*** Begin section ***

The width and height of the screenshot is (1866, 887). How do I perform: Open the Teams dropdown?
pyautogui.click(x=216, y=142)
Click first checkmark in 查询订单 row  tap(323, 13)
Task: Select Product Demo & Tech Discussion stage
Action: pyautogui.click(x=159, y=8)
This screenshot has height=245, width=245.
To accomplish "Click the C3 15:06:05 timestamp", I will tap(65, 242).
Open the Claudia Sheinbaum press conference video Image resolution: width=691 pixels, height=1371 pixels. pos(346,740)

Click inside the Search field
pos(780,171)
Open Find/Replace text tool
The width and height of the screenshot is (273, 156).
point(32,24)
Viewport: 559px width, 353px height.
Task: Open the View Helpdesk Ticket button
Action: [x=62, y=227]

*** End section ***

## Exercise requirements
Exactly as they appear above, return all of the records.

## Response to this task
The width and height of the screenshot is (1866, 887). How do I perform: Open the Teams dropdown?
pyautogui.click(x=216, y=142)
Click first checkmark in 查询订单 row  tap(323, 13)
Task: Select Product Demo & Tech Discussion stage
Action: pyautogui.click(x=159, y=8)
This screenshot has height=245, width=245.
To accomplish "Click the C3 15:06:05 timestamp", I will tap(65, 242).
Open the Claudia Sheinbaum press conference video Image resolution: width=691 pixels, height=1371 pixels. pos(346,740)

Click inside the Search field
pos(780,171)
Open Find/Replace text tool
The width and height of the screenshot is (273, 156).
point(32,24)
Viewport: 559px width, 353px height.
Task: Open the View Helpdesk Ticket button
Action: [x=62, y=227]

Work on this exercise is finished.